Stored data entries
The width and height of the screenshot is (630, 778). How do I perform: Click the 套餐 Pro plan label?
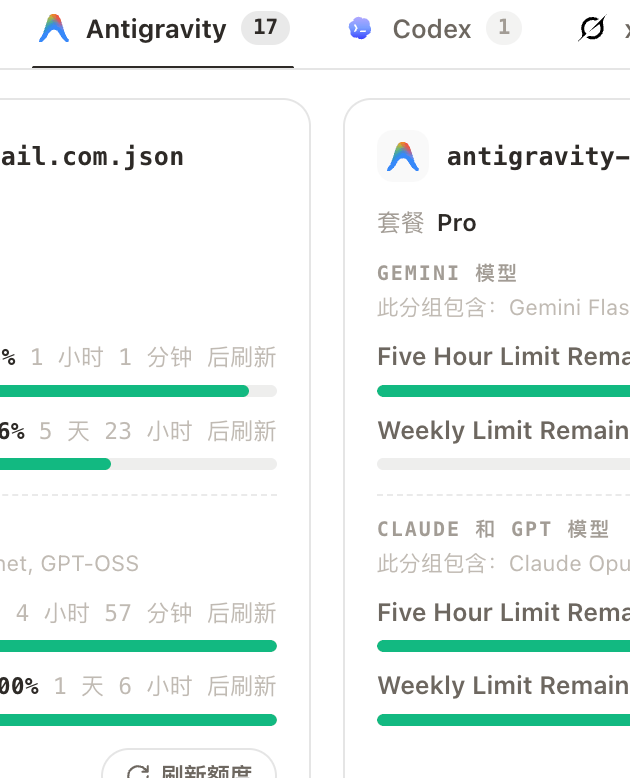(x=427, y=223)
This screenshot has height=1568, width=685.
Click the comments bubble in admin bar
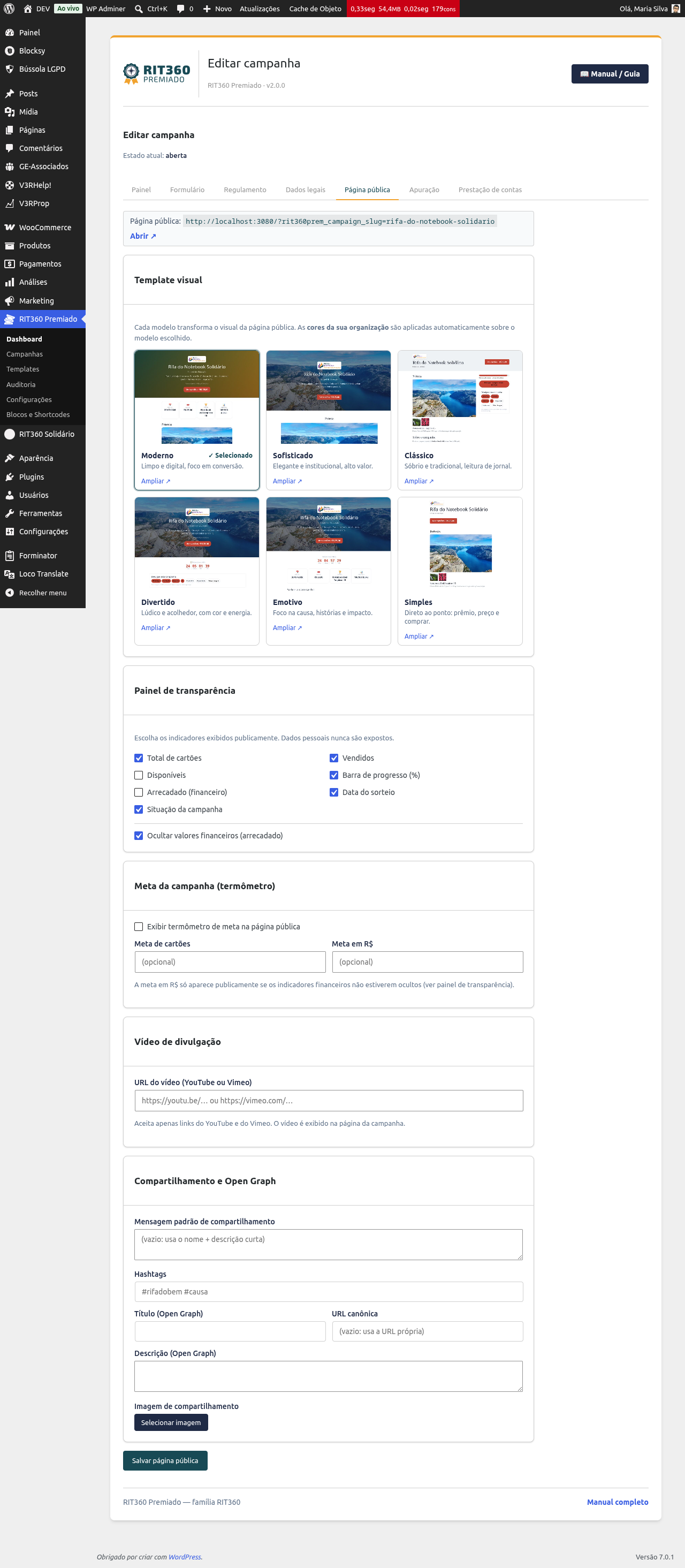181,9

▶ Work to be completed
With the images excluded, reproduce the data above precisely as written.

▶ Completed task
The width and height of the screenshot is (630, 778). How do I perform: Click the 套餐 Pro plan label?
(x=427, y=223)
This screenshot has height=1568, width=685.
Click the comments bubble in admin bar
181,9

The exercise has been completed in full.